5 thoughts on “Apple unleashed

  1. Interesting post. If anything, I think the release of the new iPhone has given us a clear idea where Apple is heading with the iPad. I think next year (or earlier, it is Apple after all), we will see an iPad with dual cameras for video chat and the new retina display.

    I also find it interesting how Apple is slowing moving their desktop applications across to the mobile os, first safari, then iWork, and I suppose you could argue that the iPod app on the iPad is very close to resembling iTunes, and now, iMovie.

  2. Specifically about the latest iPhone, I feel the opposite. The list of features in the latest iPhone really made me yawn. All of the ooh-and-ah-generating features are already doable on nearly every new Android phone, and increasingly new BlackBerry phones. Yes, arguments can be made for and against Apple having done certain features better. But, the latest iPhone is not nearly as much of a game changer as 3G and 3GS were in my view.

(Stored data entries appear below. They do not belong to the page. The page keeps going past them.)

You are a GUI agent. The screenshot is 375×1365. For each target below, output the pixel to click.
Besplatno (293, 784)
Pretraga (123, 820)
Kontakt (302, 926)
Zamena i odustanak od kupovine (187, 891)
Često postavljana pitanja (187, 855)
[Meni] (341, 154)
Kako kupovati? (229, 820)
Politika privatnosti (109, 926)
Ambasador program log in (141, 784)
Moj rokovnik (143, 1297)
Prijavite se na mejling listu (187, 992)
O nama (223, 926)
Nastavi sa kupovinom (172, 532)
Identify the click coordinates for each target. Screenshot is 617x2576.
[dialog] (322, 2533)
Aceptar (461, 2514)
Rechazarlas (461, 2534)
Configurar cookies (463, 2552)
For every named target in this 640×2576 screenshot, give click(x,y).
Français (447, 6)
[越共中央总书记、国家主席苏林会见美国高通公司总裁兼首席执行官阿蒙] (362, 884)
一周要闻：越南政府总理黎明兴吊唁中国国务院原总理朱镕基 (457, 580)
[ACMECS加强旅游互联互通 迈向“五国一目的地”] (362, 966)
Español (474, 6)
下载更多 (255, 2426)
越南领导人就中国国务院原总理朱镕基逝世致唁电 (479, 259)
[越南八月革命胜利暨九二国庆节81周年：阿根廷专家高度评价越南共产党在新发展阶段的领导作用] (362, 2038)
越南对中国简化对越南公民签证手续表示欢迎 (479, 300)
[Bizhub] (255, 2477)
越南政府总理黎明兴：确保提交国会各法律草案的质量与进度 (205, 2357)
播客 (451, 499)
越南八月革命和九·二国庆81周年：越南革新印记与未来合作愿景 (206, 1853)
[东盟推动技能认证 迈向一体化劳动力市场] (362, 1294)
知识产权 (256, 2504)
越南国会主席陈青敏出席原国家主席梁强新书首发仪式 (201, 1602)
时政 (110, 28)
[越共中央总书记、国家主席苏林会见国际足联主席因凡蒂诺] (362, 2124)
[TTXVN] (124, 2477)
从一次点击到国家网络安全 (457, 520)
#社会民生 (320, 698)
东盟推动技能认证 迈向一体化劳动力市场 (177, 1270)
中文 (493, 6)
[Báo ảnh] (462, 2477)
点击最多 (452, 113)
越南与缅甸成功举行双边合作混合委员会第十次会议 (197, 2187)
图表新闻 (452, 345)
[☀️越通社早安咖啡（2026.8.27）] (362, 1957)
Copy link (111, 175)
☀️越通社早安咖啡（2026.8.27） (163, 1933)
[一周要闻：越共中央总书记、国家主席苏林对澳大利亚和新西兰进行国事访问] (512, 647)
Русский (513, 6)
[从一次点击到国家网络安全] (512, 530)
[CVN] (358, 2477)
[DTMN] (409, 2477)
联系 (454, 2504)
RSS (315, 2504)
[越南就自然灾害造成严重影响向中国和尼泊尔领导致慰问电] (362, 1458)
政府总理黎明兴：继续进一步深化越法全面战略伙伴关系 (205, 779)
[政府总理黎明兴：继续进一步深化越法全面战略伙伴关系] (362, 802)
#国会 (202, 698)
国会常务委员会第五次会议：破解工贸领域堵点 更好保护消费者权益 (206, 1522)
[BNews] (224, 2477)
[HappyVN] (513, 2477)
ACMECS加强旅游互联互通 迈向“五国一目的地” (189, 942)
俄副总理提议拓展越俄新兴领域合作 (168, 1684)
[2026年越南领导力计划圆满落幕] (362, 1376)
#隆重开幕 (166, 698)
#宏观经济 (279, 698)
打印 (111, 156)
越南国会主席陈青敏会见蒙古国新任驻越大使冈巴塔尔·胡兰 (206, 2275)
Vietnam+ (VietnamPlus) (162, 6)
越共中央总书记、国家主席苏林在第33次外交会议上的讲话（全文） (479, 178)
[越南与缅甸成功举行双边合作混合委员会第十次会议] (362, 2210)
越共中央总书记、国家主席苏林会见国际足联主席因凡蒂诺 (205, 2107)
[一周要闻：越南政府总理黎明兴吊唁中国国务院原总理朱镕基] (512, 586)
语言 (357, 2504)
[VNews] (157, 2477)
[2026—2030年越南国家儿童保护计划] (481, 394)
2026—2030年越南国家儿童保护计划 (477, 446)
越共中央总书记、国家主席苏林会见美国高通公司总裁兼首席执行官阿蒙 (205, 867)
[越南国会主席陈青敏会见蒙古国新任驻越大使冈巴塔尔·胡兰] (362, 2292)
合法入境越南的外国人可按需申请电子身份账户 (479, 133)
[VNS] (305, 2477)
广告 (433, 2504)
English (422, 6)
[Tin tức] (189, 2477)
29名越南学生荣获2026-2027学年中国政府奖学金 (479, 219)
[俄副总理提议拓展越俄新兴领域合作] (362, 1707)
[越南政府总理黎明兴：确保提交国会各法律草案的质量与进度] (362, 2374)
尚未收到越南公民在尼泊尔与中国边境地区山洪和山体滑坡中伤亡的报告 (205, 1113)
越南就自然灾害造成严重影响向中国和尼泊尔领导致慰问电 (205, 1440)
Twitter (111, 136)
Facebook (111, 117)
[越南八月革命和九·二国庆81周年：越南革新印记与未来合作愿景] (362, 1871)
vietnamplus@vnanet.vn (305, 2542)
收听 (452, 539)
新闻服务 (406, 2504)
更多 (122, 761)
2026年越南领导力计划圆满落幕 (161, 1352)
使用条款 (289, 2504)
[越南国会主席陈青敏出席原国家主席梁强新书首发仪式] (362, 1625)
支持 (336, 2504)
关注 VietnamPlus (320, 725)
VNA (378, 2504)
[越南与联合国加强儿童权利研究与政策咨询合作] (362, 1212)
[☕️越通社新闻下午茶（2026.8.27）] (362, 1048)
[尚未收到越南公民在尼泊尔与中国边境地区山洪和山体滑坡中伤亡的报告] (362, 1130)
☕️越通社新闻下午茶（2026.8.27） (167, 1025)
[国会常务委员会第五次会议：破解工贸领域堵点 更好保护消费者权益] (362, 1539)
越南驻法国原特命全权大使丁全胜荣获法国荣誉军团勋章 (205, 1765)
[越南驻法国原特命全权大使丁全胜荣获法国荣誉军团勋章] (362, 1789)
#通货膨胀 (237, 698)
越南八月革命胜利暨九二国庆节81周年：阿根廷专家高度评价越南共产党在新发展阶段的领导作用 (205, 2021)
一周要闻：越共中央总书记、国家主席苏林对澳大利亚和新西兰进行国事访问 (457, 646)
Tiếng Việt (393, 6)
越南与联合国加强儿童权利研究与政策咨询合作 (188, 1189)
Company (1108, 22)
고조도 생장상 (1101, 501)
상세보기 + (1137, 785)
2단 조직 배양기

  3. @appjudge, thanks for your comment and I agree with your observations 100%. I think the iPhone 4 is showing some likely enhancements to the next iPad (though I’d bet it only has a front-facing camera for video calls). Also, your note about moving things over to the mobile OS is good reinforcement of their device-led strategy in the future (aren’t iPads already outselling Macs anyway?).

    @Jason, you’re certainly the expert on mobile here, thank you for commenting! It’s likely a fault of my own that I’m just now aware of many of these features in Android phones. Perhaps you could post about the alternatives to the iPhone 4 here or if too lengthy, on your blog. I’d love to read it. I do like where Apple put their hardware muscle – slimness, “retina display,” gyroscope, media production (photos and video, which I’m sure were just catch-ups to other phones). This seems like the fulfillment of the hardware platform that will truly allow the software platform complete freedom to perform. But I’m already love the iPhone, so I might be using some rose-colored glasses. :)

  4. @Jason, while I agree that the 3G was a game changer, I find it hard to back the 3GS with the same enthusiasm. The 3GS introduced a speed bump and a compass- and that was all. The 4G is the first dramatic redesign of the phone since the 1st generation and we have yet to see how developers will make use of the gyroscope. I think much of the hype normally surrounding the launch of a new iPhone was lost due to the leaked prototypes.

    @Doug, Thanks- I’ am currently writing up an ‘article’ (if it can be called that) about the iPad for my blog. And I believe you are correct- they sell one iPad every three seconds…so that’s quite a few in the time you’ve taken to read this.

  5. I think this is a good point Doug. Apple really does take a perceptive leap ahead every time another maker gets close. Whether the Droid or any other phone is actually able to so many of the same things is irrelevant. In the eyes of the buying public, especially the Apple oriented crowd (which is substantial at this point) ONLY a new iPhone4G will get their money as they salivate for another one, like Pavlov’s dogs (to keep the canine metaphor going ;) ).

    Where I think this is all pointing is a revolution in the consumer video and photography editorial world, and further consumer entertainment in general. If you look at iPhoto, the iPod with video, the iPhone4G with HD video and new iMovie, then put them in the context of Steve Job’s “hobby” project, AppleTV… Then consider the next iPad. Its not difficult to envision a world where a person armed with Apple products can write, produce, edit and broadcast entire shows and print out all their own press kits etc. while sitting in one chair using built in or native apps. Can it be done now? Yes, with a modicum of difficulty on various hardware, but Apple is out for ease of use and could unify the experience, capturing dollars that might have otherwise gone to Sony, Panasonic, or other sectors of the Consumer Electronics market. Powerful stuff.